The raw ingredients.

This is a dish I recently made for myself that is a good representation of Ramen done right. Simple ingredients and simple, technique driven preparation. The format of soup/noodle/garnish is usually a very forgiving one. As long as the right noodle is served with a sauce of the right intensity the rest of the cast of characters is more or less interchangeable. I wouldn’t recommend that approach with this recipe though. Maitake mushrooms are very delicate, and easily stepped on or shoved out of the way by other flavors in my experience. With that in mind I would advise against using other mushroom varieties in conjunction with them under any circumstance. Just let them and (in this case) the clams shine on their own, the noodles and the broth will do the rest of the work. Fresh Ramen can be found in the freezer section of most Asian or Japanese markets, and some have a section dedicated to refrigerated or frozen noodles specifically. Ramen with Baby Clams in Dashi: Serves 2
  • 1 lb. Littleneck, manila or any small variety of clams
  • 1 bottle Hakutsuru Draft Sake
  • 2 tsp. peeled and minced fresh ginger
  • 1 tsp. crushed garlic
  • 3 cups(ish) dashi stock
  • 1 bunch Maitake mushrooms, sliced thin, stems discarded
  • ¼ pound snow pea pods, cut across into ¼ inch strips
  • 1 lime
  • 2 packets or bundles fresh Ramen noodles
  • 1 bunch scallions, thinly sliced
  • Soy sauce
  • Kosher salt
  • Shredded nori and sesame seeds for garnish

Tightly closed and ready to steam. (Insert tight clam joke here.)

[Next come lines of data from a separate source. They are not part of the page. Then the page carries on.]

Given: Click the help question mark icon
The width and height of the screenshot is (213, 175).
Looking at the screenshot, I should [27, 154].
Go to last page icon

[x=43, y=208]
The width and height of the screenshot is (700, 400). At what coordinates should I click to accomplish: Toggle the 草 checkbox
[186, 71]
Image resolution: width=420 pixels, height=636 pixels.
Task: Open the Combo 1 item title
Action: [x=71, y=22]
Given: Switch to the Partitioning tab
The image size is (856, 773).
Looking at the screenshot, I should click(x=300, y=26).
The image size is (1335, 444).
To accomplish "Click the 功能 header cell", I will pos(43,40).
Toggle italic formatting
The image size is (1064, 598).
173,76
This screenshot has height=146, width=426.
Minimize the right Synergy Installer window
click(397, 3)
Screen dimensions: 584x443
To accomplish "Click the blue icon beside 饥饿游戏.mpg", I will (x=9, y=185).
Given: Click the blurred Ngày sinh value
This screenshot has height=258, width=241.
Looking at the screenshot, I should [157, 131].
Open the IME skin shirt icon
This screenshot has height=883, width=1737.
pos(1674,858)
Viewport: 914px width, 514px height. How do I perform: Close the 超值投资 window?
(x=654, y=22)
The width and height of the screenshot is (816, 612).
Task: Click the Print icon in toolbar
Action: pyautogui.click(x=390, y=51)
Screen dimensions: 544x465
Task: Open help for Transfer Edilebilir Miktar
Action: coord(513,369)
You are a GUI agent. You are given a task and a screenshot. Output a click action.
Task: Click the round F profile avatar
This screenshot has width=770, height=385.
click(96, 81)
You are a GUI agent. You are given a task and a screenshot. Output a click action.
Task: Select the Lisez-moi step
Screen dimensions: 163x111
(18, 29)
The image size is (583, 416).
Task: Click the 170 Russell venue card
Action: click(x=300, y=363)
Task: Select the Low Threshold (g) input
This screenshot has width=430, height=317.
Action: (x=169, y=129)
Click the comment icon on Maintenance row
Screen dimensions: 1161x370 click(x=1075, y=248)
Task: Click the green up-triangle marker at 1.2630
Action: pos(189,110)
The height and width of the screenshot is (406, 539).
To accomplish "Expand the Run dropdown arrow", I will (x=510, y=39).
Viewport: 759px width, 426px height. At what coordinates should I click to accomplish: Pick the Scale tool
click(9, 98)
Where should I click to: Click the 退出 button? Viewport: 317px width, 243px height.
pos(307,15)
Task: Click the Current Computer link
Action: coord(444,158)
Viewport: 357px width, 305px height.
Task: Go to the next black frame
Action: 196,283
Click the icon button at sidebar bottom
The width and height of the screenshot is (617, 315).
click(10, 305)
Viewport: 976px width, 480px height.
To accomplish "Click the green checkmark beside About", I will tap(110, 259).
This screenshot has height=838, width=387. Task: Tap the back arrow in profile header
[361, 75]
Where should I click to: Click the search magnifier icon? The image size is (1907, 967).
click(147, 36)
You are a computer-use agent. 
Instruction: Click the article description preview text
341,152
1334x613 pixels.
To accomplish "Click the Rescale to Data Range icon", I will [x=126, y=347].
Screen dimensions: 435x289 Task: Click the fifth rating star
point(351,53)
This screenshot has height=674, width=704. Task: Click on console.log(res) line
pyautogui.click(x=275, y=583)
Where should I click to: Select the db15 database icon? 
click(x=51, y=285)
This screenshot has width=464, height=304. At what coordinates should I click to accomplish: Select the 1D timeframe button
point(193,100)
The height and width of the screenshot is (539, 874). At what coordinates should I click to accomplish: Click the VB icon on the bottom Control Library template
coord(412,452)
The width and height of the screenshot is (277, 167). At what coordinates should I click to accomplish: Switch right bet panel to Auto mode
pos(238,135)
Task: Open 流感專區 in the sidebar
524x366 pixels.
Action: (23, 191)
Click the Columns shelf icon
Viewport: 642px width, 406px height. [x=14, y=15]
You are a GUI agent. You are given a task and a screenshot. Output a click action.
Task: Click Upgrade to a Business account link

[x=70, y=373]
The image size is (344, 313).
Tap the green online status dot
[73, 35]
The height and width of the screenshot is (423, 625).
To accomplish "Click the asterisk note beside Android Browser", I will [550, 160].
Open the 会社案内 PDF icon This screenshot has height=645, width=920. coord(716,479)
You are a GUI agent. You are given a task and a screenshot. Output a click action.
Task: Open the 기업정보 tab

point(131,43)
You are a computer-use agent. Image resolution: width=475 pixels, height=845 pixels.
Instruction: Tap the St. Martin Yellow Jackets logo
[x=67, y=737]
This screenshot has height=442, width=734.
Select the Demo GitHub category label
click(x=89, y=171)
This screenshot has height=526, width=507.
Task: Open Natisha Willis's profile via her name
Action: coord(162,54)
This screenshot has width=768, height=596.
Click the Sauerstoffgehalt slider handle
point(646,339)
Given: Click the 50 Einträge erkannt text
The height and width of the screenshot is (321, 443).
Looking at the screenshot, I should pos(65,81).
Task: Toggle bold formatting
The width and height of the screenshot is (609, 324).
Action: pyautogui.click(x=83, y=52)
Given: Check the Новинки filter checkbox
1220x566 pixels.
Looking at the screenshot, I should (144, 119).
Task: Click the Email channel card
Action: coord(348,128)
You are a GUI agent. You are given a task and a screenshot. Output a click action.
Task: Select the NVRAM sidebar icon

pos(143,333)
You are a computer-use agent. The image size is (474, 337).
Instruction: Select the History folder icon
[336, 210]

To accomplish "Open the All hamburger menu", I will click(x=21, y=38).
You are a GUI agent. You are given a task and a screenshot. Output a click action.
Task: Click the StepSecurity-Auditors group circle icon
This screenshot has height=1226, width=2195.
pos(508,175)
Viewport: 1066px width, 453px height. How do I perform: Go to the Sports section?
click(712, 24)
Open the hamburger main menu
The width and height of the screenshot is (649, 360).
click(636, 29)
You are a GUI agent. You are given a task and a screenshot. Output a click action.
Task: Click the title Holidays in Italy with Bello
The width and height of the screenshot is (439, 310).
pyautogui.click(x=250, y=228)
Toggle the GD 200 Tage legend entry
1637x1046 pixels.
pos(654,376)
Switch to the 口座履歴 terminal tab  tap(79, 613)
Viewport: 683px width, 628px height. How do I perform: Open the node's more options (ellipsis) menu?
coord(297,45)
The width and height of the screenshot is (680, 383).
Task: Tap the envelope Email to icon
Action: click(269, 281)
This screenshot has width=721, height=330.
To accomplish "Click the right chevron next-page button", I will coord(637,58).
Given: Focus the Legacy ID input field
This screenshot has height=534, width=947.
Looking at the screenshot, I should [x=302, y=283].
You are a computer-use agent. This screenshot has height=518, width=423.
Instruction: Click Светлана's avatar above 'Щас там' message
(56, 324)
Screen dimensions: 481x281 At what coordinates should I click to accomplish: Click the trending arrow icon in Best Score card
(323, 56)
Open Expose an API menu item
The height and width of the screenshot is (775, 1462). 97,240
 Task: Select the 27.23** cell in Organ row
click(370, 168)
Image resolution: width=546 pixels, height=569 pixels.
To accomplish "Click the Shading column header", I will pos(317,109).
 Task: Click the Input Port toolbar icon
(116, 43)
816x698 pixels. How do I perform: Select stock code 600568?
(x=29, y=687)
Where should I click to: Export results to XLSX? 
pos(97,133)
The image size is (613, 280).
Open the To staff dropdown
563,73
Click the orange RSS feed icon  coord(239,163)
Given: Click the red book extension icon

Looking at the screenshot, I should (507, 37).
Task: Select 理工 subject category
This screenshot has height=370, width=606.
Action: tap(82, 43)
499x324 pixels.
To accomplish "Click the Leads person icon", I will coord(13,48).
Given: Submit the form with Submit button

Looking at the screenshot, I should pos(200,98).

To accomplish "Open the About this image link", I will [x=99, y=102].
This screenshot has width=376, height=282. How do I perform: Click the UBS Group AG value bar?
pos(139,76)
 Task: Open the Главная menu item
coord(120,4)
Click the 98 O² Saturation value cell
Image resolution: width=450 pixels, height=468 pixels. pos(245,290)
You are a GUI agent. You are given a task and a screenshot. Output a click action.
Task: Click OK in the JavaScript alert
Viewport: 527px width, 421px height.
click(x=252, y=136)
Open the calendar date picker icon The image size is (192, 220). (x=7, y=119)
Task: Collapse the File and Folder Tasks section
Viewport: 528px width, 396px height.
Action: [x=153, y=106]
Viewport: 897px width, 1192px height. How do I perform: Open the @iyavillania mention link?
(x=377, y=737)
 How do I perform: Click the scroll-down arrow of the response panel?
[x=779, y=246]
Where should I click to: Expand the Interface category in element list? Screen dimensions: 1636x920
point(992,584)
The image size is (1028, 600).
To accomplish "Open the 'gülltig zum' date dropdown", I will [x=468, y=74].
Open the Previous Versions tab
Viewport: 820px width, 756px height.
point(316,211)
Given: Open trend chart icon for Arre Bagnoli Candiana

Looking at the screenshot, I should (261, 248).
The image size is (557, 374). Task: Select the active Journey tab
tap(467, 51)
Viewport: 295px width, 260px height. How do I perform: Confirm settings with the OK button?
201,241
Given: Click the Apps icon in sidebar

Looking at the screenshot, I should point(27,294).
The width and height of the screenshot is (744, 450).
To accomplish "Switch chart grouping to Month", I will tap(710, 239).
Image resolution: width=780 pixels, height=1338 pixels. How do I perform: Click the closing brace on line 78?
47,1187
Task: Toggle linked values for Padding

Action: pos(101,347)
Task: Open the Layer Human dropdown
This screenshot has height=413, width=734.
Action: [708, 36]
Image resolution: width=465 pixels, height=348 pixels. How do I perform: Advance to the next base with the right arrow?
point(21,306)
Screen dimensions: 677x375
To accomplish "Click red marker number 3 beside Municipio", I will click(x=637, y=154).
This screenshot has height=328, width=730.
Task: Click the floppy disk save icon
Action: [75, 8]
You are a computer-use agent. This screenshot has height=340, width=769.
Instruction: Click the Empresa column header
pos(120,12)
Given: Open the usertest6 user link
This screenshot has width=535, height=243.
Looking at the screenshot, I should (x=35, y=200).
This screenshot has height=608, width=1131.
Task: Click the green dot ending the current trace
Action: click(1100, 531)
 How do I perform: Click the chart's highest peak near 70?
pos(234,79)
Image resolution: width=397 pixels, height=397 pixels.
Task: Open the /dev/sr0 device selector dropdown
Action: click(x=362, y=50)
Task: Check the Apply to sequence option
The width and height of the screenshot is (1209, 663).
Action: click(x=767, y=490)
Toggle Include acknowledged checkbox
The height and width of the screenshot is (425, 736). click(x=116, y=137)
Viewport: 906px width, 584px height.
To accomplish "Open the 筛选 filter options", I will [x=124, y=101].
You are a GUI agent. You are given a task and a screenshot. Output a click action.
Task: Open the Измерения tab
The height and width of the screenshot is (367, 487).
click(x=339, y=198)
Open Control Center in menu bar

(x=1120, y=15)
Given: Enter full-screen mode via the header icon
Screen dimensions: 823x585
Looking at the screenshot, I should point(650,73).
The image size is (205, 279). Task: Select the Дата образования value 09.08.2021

Start by putting a large pot of salted water (1 gallon or more) on a back burner over high heat and bring to a boil for the noodles later.   While that's coming to a boil check the clams thoroughly. The general rule when cooking ANY bi-valve is if they are open when they’re raw, they’re garbage. If a tap doesn’t get the little bastard to close its shell, throw it out. And conversely, if they are closed after they’re cooked, they’re garbage. In either case you may be dealing with a dead mollusk, and it’s not worth finding that out the hard way. Throw it out. After inspection, heat a 2 quart sauce pan over medium heat with a small amount of sesame oil and a small amount of any other light, tasteless oil. Sesame oil can be overpowering, so it’s sometimes a good idea to cut it

Ready for a sake steam bath.

with a lighter variety like peanut or canola. When the oil is hot and with your Sake already opened and at the ready, stir in your crushed garlic and minced ginger. DO NOT LET IT BROWN! Continue stirring for about 30 seconds, or until the smell of garlic and ginger fill the kitchen, and pour in half of the Sake. Bring to a boil and reduce the Sake by ¾, then add the clams and cover. Steam the clams for 90 seconds and check on them. If they aren't open yet replace the lid and count to 10, repeat until they do. When they are open kill the heat and pull them out of the pot. It will not take long to cook them and the penalty for overcooking is tiny rubber balls of unchewable nastiness. Remove them to a plate and after they have cooled a bit pull the meat out of the shells. All but the 6 prettiest shells, leave the meat in these and use them for garnishing the finished plates or pull the meat but place it back in the shell for easier extraction at the table.

All opened and fit for consumption.

Now put the dashi in the pot with the clam cooking liquor and bring to a simmer. DO NOT BOIL! Boiling will destroy a well-made dashi. If you need a recipe for dashi stock, it’s simple. Soak a strip of konbu in 2 quarts cold water for 30 minutes then bring to a simmer. Remove the konbu, add 6 onces shaved bonito flakes and bring to a full boil then immediately kill the heat and let it sit, unmolested, for another 30 minutes,  or until the fish flakes fall to the bottom. Strain and use, refrigerate, or freeze. Once the soup base is at a simmer, add the soy sauce in small amounts and taste between each addition. The goal of this is so the soy flavor doesn’t dominate the broth. Once you can taste the soy on even terms with the dashi add some kosher salt to bring the salt content up to where you would like it to be. You want the broth to be about as salty as seawater. This may seem like overkill but the noodles will absorb it, and if the salt content isn’t high enough once the noodles are added the whole dish will taste flat. Add the noodles to the boiling water on the back of the stove and cook as the package directs. Probably in the neighborhood of 4-5 minutes. Drain and rinse the noodles

Evicted from their homes, but not finished yet!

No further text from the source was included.